Campaign

2020 election already most expensive ever

Candidates, outside groups and political parties have already spent more money on the 2020 election than on any previous election cycle, and billions more will be spent in just the next three weeks.

Reviews of Federal Election Commission data, state-level spending and planned television advertising show total spending has already eclipsed the $7 billion spent on the 2016 elections. And by the end of the year, the total spent on federal elections alone is likely to near $11 billion, according to an estimate from the Center for Responsive Politics.

The total spending is likely far higher, because campaign finance reports have only been filed through the end of September.

President Trump, former Vice President Joe Biden and their various allies are likely to spend more than $5.1 billion fighting for the White House, the center projects, more than double the cost of the 2016 contest and nearly $2 billion more than the most expensive presidential race ever, in 2008.

“The 2018 election smashed fundraising records for midterms, and 2020 is going to absolutely crush anything we’ve ever seen — or imagined — before,” Sheila Krumholz, who heads the center, said in a statement. “This is already the most expensive presidential election in history and there are still months of election spending to account for.”

Trump’s campaign had raised nearly half a billion dollars through the end of August, and the Republican National Committee and various joint fundraising committees have piled on hundreds of millions more.

Biden’s campaign and the Democratic National Committee, fueled by a tsunami of small-dollar donors, raised $383 million in September alone, topping a record set in August of $364 million.

Those small-dollar donors have smashed records for both Democratic and Republican candidates. But the fundraising surge has been especially pronounced for Democrats, who raised almost $1.5 billion through their main online platform, ActBlue, in just the last three months.

The Republican answer to ActBlue, WinRed, reported pulling in $620 million over the last three months, an impressive sum for a group that only launched last year.

The eye-popping spending extends well beyond the presidential contest. Seven of the 10 most expensive U.S. Senate contests ever are happening this year — in North Carolina, Iowa, Arizona, Montana, Maine, South Carolina and Georgia, according to data collected by Advertising Analytics, a nonpartisan firm that keeps tabs on television and digital spending.

Five Democrats running for U.S. Senate seats raised more than $20 million each over the last three months, led by Jaime Harrison, the former chairman of the South Carolina Democratic Party who pulled in $57 million. Five others raised more than $10 million.

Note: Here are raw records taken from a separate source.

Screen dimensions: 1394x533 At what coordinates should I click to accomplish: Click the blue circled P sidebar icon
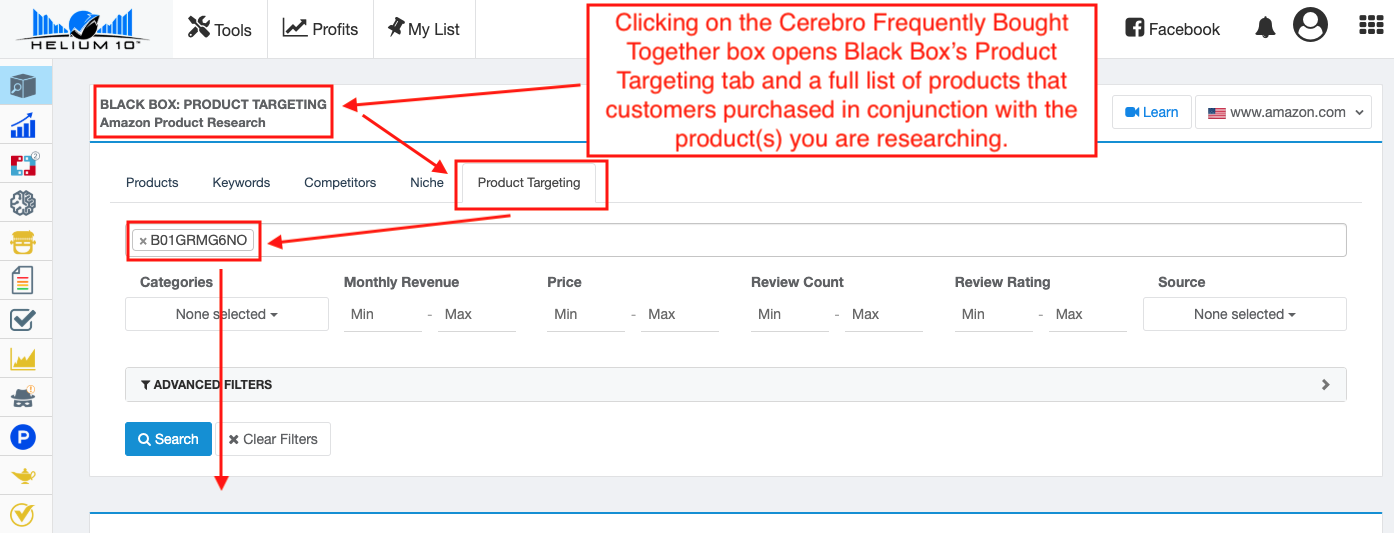(x=23, y=437)
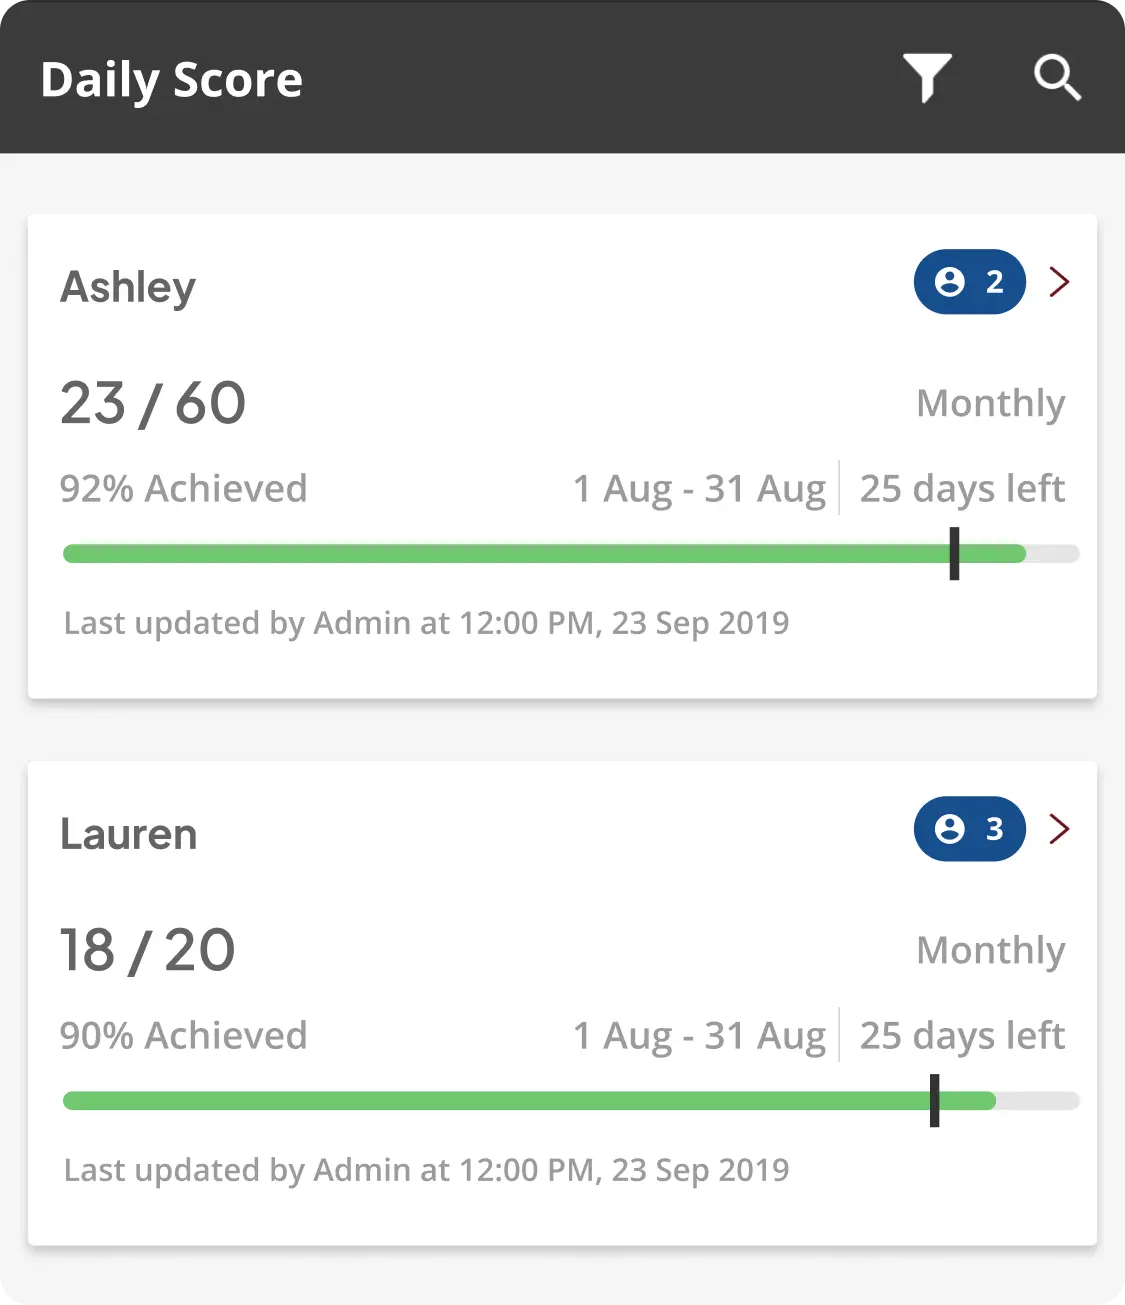The width and height of the screenshot is (1125, 1305).
Task: Open Ashley's members badge showing 2
Action: (x=969, y=282)
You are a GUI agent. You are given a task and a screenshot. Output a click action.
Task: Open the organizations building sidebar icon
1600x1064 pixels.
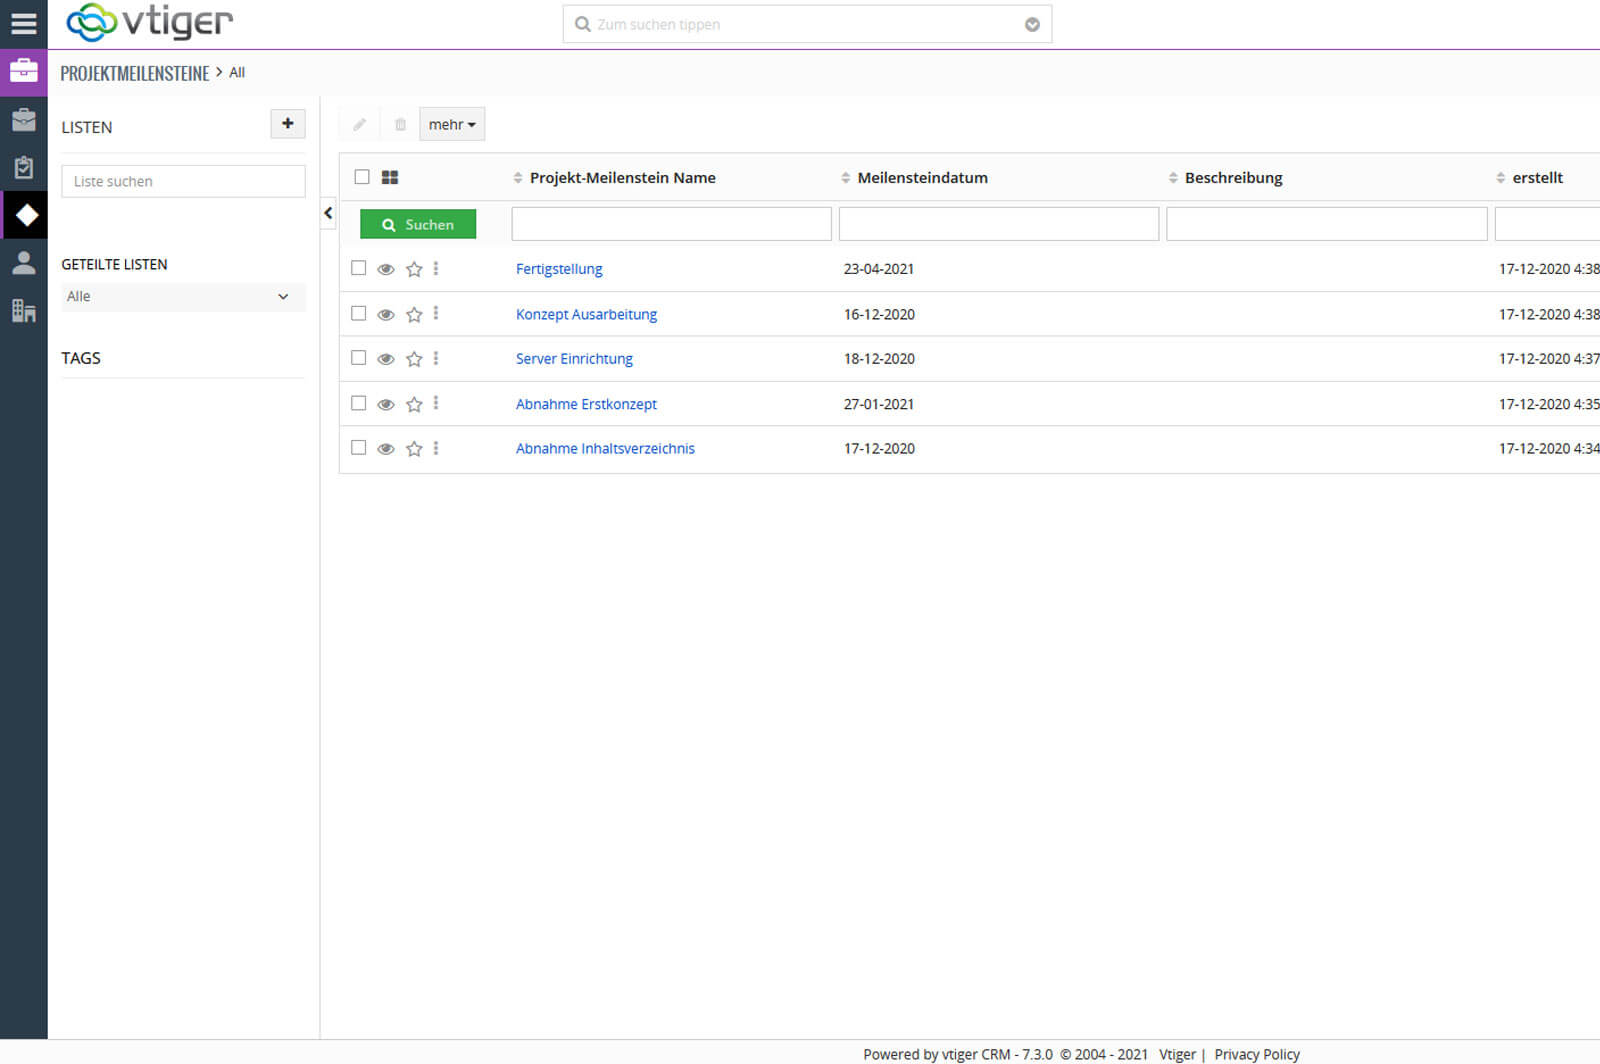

While small-dollar donors are playing an expanded role this year, big donors are doing their part to keep up. Former New York City Mayor Michael Bloomberg has pledged more than $100 million in spending for Biden and Democratic causes. Former hedge fund manager Tom Steyer, who spent hundreds of millions on his quixotic presidential campaign, has spent another $56 million, according to FEC data analyzed by Political MoneyLine.

Republican billionaires Richard and Elizabeth Uihlein and Sheldon and Miriam Adelson have each spent more than $50 million on conservative causes.

New records are being set at the state level, too, where interest groups and big donors are funding ballot measure campaigns to an unprecedented degree.

Initiatives on the ballot in California have drawn more than half a billion in spending, led by Proposition 22, an initiative that would classify app-based drivers and delivery workers as independent contractors.

Tech giants Uber, Lyft and DoorDash have contributed $184 million to the campaign so far, while labor unions have dumped more than $10 million in opposition. It is the most expensive ballot measure campaign in American history.

Just two men, Illinois Gov. J.B. Pritzker (D) and Ken Griffin, the billionaire founder of the hedge fund Citadel, have fought a multimillion-dollar battle over a proposed constitutional amendment that would allow the state to implement a graduated income tax. The two sides have collected a combined $107 million, almost all of it from Pritzker and Griffin.

Three other California ballot initiatives have attracted more than $50 million in spending. In Alaska, where only a few hundred thousand people will vote, oil companies have dropped more than $18 million into a campaign against a measure that would raise taxes on oil production on the North Slope.

Though the spending is unprecedented, it is still only a tiny fraction of the amount of money Americans spend every year. Americans have already spent more than $11 billion on spectator sports through the first half of this year, according to the U.S. Census Bureau, and more than $12 billion on dry cleaning and laundry services.